Writing for the full length began after I had moved north of NYC. I started playing every imaginable space I could: art galleries, living room shows, front porch jams, the back of pickup trucks. You name it and I would play it. Over the course of the year I had 12 songs written. I’m a drummer as well as a bassist so I mapped out a way to play nearly every instrument. My bandmate, Patrick, provided a great deal of melodic guitar parts as well as some lovely backing vocals. The recording was done over the winter here and there. Anytime we could go in, we would. It was usually done in long, 12/15 hour stretches.
What was it like to work with Brian Forbes and how did that relationship develop?
I loved working with Brian. He’s got a great room at Alternative Dimension Studios and knows how to capture interesting moments. Brian is musically well versed and extremely creative in tracking and arranging. We worked very well together even at our furiously fast pace. We finished tracking
12 songs in a handful of days. He was recommended to me by Patrick. His band, A Party Faithful, recorded with him. A truly great fantastic experience.
How much did he influence the album?
I had a very distinct idea of how I wanted the record to sound but Brian helped with some arrangements and the overall lushness of sound.
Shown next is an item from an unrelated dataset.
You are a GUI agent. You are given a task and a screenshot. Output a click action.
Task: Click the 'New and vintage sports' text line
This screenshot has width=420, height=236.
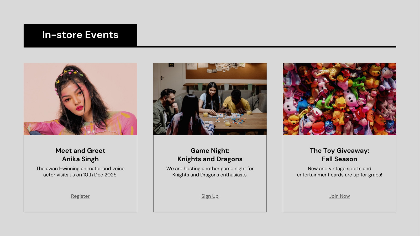(339, 169)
He’s a fantastic mixer and talented producer with a keen intellect and love of furious political debate.
After a long time in the pop punk scene, what made you want to seek for a whole new direction?
I did a ton of touring when I was in the Rogers Sisters. We were constantly collecting records and songs wherever we went. Jennifer Rogers turned me onto a lot of 60’s British Folk like Pentangle, Fairport Convention and Bert Jansch. I’ve loved country and country rock like the Flying Burrito Brothers and CSNY for a long, long while. I suppose the biggest change in my sound began with the arrival of my daughter. When she was an infant, I would write and record during her her naps. That definitely resulted in a quieter sound overall. It also changed my approach to writing for the better.
Was this something you always wanted to give it a shot?
I was sort of just writing songs and playing for the sake of being creative and the love of perfroming.
I hadn’t thought of properly releasing a record until recently. More specifically after my father passed last year. I suddenly felt the march of time much more acutely.
Where did you find the inspiration for the songs and lyrics?
One song on ‘Return To Crystal Cove’ (Darling Down The Row) was written for my father. I finished the lyrics while tending to him during his final few weeks. I still feel him every time I play it. The other song inspirations are all over the map: Religious fanatics, Greek mythology, parenthood and, most notably, love. Love in all it’s forms. From selfless love to heartbreak. ‘Love Come Tumbling’ is a song I wrote by accident. I was fooling around with loops and ended up with a mis-timed guitar phrase. I really liked the way it sounded: a sort of Franken-song with parts from a country gallop sewn together with melodies I heard when I lived in West Africa. The lyrics are parts of a dream I had one night. I scribbled sentences down in the morning before I forgot them. At first, I thought most of it didn’t make a lick of sense. I even had a hard time reading my terrible handwriting.
Any plans to hit the road?
Totally. We hope to get going late fall onward. We would really love to get to the UK and Europe soon.
What else is happening next in Divining Rod’s world?
I’m actually working on the next record! Hoping to begin recording after some touring!